Notably, this study clarified the distinctions between environmental knowledge and skills. While knowledge indirectly influenced behavior through economic savings, skills had a more direct and substantial impact. This knowledge–skills dichotomy suggests that environmental education should encompass not only knowledge but also practical skills for effective behavior change. Furthermore, the impact of policy regulations and local attachment was evident in steering individuals toward plastic-reduction behaviors. Understanding these interconnected determinants is crucial for developing targeted strategies to reduce plastic waste.

The research also examined how diverse urban natural environments can shape plastic-reduction behaviors. Easily accessible, well-maintained natural features, such as lakes and rivers, provide residents with a strong sense of spiritual satisfaction in environmentally friendly practices on plastic reduction. Urban planners and policymakers should prioritize the integration of these natural elements into urban landscapes to enhance environmental awareness and nurture a sense of responsibility among residents.

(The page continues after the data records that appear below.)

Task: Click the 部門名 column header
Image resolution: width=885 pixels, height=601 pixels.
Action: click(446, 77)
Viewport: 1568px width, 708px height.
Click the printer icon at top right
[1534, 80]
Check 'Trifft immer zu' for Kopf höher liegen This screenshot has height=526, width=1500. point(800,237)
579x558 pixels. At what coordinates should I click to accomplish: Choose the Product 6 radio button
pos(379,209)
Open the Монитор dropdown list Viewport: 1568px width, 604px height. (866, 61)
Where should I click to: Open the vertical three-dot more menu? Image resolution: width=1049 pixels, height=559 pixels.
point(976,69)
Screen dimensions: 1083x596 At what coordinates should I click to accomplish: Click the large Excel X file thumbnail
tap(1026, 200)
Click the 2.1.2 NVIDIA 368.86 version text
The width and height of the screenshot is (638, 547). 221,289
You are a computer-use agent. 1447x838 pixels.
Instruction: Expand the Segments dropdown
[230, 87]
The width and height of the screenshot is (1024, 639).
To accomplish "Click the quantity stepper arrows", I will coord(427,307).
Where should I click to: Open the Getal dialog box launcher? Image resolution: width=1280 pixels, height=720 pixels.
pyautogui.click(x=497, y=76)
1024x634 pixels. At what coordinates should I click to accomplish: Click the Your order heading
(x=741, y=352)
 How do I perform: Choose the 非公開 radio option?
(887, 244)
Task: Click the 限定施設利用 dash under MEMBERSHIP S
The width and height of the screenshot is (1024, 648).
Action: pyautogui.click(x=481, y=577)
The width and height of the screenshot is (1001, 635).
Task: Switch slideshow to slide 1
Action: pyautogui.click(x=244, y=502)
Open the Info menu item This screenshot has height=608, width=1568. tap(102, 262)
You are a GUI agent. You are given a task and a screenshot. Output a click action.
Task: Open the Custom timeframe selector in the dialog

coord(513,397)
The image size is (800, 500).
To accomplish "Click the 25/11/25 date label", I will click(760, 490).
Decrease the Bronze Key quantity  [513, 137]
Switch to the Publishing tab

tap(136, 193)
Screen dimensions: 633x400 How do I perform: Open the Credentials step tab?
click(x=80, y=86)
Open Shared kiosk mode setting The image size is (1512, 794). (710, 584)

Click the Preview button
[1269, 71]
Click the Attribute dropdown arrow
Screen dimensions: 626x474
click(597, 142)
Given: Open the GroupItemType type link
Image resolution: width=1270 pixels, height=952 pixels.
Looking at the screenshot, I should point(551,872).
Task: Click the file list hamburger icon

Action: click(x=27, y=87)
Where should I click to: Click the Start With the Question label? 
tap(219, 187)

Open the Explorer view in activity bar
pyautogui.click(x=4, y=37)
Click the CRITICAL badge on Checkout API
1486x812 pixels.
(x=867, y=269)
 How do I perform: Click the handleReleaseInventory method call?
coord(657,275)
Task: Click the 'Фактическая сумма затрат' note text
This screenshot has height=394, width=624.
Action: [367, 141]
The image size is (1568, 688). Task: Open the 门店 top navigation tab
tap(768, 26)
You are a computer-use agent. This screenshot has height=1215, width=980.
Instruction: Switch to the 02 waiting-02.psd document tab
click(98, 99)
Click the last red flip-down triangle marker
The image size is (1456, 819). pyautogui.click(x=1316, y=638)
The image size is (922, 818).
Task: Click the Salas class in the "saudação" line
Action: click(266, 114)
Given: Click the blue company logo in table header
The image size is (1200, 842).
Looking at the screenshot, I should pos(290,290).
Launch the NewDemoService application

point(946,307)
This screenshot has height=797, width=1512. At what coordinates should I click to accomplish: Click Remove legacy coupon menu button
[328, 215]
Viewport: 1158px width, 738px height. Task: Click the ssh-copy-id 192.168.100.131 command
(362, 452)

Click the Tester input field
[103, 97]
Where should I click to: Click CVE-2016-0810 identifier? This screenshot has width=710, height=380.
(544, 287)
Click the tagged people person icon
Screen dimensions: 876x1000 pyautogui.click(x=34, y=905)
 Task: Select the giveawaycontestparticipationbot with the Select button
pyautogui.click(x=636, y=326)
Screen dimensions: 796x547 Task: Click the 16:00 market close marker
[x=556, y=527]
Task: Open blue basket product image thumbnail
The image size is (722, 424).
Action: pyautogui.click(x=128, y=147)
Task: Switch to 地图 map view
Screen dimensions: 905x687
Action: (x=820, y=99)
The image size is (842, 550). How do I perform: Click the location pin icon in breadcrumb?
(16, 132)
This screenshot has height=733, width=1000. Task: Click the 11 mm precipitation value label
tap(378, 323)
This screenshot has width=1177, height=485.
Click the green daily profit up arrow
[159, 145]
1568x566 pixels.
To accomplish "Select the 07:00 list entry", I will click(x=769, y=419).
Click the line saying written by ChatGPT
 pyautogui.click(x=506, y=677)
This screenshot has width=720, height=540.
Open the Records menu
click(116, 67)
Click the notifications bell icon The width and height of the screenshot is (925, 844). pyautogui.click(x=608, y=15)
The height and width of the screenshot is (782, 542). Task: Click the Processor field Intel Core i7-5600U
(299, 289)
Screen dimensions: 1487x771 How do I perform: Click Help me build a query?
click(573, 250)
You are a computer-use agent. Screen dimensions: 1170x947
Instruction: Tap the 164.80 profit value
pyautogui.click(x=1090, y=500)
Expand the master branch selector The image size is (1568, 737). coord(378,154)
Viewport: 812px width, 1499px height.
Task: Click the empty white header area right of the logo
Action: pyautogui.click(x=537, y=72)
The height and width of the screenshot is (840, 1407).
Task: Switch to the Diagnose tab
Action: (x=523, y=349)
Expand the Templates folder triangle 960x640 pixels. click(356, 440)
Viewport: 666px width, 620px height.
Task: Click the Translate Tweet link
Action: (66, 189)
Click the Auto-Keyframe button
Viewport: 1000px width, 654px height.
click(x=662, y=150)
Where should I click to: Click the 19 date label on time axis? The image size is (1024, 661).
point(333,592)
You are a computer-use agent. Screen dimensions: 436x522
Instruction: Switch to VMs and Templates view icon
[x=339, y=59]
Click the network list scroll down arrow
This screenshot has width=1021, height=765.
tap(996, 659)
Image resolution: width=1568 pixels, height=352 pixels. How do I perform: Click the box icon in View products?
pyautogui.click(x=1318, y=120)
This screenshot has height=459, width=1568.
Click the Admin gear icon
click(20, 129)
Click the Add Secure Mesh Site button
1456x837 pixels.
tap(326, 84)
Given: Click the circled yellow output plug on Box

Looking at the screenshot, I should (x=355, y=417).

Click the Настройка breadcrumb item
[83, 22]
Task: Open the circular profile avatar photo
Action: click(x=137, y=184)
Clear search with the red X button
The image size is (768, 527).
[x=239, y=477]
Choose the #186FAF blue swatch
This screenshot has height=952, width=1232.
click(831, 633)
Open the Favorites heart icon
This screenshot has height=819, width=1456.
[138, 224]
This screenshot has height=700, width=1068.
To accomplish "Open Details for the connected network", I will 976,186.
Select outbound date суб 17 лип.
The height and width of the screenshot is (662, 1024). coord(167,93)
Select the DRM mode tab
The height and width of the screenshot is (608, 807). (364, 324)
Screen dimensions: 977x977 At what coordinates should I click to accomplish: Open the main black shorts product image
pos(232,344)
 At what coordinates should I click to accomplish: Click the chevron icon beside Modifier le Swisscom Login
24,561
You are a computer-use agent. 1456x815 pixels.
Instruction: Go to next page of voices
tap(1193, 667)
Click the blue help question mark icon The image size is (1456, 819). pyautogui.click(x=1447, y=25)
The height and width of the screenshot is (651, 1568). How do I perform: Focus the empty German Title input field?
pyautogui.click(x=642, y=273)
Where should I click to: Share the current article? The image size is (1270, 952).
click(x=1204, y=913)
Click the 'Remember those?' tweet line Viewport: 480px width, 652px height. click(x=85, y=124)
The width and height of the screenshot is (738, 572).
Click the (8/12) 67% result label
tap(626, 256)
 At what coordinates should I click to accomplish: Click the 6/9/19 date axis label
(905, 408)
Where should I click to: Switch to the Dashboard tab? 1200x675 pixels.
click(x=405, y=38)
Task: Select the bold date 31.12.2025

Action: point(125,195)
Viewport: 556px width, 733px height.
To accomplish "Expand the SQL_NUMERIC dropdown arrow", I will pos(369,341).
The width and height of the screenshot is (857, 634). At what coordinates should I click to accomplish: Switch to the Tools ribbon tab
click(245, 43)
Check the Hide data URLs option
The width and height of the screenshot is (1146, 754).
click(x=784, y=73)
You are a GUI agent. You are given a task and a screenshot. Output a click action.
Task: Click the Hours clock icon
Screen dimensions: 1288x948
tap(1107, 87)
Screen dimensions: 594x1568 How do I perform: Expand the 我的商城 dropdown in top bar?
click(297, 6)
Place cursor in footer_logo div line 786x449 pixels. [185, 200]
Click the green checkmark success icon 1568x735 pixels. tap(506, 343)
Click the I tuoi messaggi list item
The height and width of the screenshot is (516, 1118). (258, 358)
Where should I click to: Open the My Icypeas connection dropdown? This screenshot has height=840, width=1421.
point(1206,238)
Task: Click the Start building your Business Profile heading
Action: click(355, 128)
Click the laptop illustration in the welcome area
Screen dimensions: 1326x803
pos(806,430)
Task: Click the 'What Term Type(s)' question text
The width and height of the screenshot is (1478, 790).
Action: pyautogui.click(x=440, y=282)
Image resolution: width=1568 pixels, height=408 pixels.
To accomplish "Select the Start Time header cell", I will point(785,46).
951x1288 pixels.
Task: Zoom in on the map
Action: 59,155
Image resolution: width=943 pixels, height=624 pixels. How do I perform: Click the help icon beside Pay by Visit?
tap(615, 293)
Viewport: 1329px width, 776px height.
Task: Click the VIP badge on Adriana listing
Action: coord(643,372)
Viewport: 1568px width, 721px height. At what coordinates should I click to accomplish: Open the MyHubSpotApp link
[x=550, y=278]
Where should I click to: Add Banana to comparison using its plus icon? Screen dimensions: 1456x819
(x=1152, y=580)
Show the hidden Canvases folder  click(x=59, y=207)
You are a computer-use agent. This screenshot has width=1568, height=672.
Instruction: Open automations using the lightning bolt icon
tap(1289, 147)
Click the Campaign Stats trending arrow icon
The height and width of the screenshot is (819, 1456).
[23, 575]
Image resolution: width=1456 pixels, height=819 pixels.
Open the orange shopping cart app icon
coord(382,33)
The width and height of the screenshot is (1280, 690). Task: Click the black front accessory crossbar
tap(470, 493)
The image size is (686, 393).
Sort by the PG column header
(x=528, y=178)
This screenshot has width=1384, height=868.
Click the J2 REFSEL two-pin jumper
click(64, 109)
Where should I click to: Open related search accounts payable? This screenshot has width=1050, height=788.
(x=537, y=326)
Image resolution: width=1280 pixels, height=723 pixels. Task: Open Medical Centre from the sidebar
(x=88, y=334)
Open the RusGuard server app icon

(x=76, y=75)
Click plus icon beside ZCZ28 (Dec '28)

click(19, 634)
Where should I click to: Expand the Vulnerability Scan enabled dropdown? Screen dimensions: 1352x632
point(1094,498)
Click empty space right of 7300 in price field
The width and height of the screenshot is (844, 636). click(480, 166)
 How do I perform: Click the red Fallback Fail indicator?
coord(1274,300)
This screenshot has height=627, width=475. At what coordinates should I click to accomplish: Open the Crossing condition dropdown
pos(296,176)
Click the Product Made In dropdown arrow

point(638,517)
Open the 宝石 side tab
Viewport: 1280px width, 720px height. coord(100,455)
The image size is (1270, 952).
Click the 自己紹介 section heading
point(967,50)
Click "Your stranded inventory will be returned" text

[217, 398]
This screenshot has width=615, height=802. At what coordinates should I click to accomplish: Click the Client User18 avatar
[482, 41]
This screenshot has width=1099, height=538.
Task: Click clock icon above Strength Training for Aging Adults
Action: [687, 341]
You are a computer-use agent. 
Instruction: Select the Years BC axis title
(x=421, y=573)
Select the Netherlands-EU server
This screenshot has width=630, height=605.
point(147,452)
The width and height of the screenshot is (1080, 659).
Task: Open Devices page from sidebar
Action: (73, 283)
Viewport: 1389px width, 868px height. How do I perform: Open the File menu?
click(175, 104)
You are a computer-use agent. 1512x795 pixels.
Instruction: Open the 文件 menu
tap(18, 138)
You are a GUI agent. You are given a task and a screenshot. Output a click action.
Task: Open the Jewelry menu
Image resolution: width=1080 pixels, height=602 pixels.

In conclusion, this study sheds light on the multifaceted aspects of plastic-reduction behaviors and emphasizes the importance of addressing individual values, knowledge, skills, and the surrounding urban environment in fostering eco-friendly practices. By differentiating between knowledge and skills and exploring the role of urban landscapes, this research contributes to a deeper understanding of the factors influencing environmentally friendly behaviors. The findings have important implications for educational interventions, urban planning, and environmental management strategies aimed at reducing plastic pollution and fostering a sustainable relationship between individuals and their environments. However, there are a few limitations underlying this research. It analyzes widely discussed behavioral intentions but does not explore unique behavioral intentions different from other pro-environmental behaviors. Future research should integrate relevant theories to conduct extensive social investigations and refine the behavioral intention of plastic-reduction behavior. Additionally, this study focused on the relationship between natural environment quality and local attachment. Future research could incorporate individual life locations and explore the role of local policies, regional culture, and social climate in shaping plastic-reduction behavior.